Etant l’unique fan de Kaamelott à la maison, un père de famille se présente seul au cinéma pour découvrir avec délectation le film d’Alexandre Astier. Il préfère ne pas donner son prénom : « Je suis professionnel de santé donc je suis vacciné depuis longtemps. C’est vrai que tout est compliqué mais il faut s’adapter. Quand on voit que ça repart, il vaut mieux des mesures de sécurité supplémentaires. Si on pouvait ne plus avoir de cas de Covid dans six mois, ce serait tellement bien ! J’adorerais ça. »

Certains font demi-tour

« C’est chiant ! » lâche Christine, 69 ans, quand on lui demande ce qu’elle pense du pass sanitaire. Vaccinée depuis début février, elle « subit et s’exécute » notamment quand elle a ses petites-filles de 6 et 7 ans pour les vacances : « il faut bien que je les occupe ». Mais au moment de dégainer son téléphone pour rentrer dans le cinéma, elle a quelques difficultés à dénicher le pass dans l’application. « Il me faut celui avec un QR code », souligne à l’entrée l’employé du cinéma, qui vérifie scrupuleusement les pass sanitaires et les identités de tous les clients. Plusieurs personnes font demi-tour la mine déconfite, quand il leur explique que le pass sanitaire est bien obligatoire à partir de ce mercredi.

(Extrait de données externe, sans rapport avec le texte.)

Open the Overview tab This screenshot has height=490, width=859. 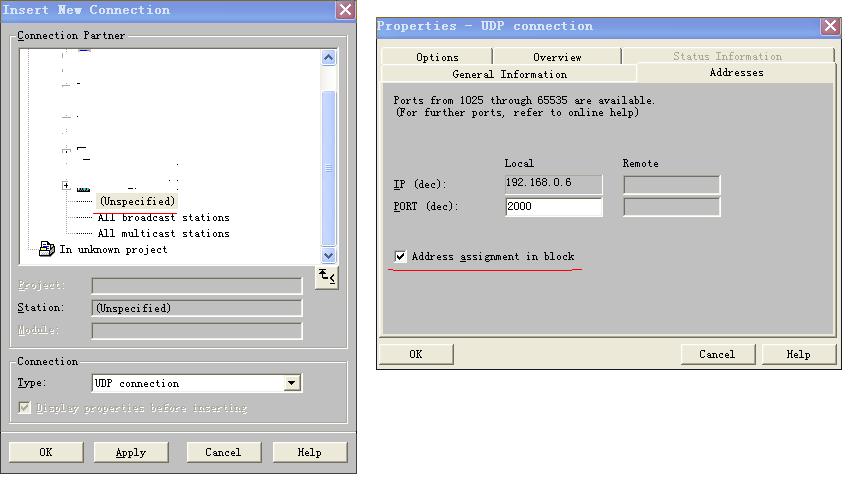(x=557, y=57)
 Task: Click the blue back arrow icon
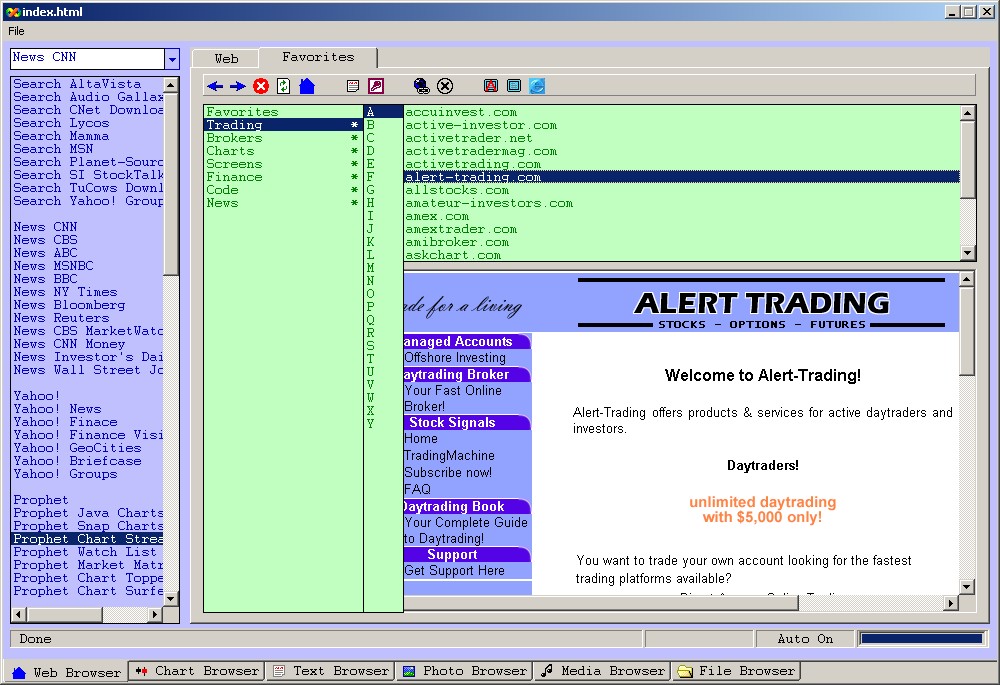coord(215,87)
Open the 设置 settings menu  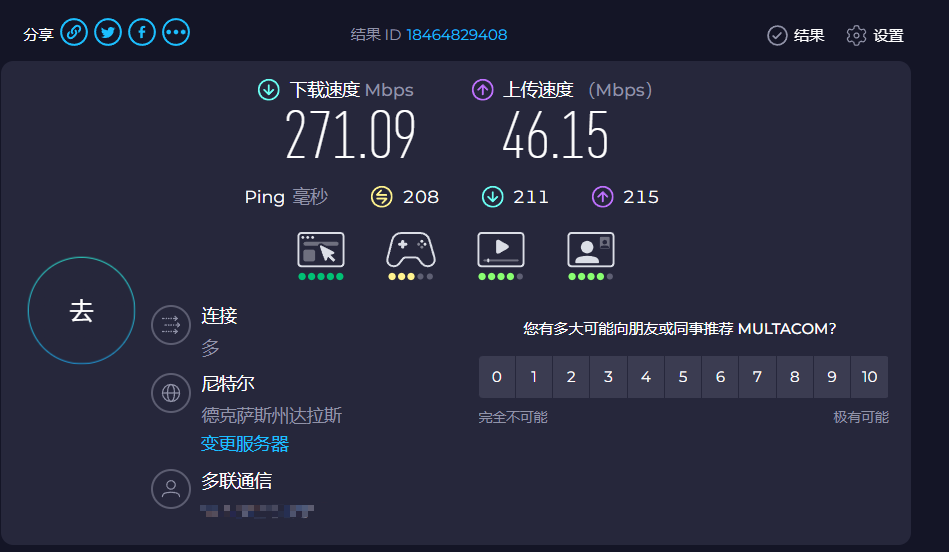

Certains cinémas ont fait le choix de limiter leurs jauges à 49 pour ne pas imposer de présentation du pass sanitaire. « Ce n’est pas notre optique parce que forcément avec 17 écrans, on a une capacité d’accueil de 3.000 personnes », pointe le directeur du Mégarama. Mais cette semaine a valeur de test et s’il n’accueille pas plus de 50 spectateurs par salle le matin, il pourrait faire autrement la semaine prochaine. Les séances du matin pourraient être accessibles sans pass sanitaire, en limitant chaque salle à 49 places.

« On essuie les plâtres donc on va voir comment ça se passe, si on est débordés sur les contrôles peut-être cela nécessitera des embauches, estime François Garcès. Mais c’est compliqué économiquement parce qu’on fera moins d’entrées tout en mettant plus de personnes au travail. » Bref, les cinés ne sont pas encore (complètement) sortis des ronces.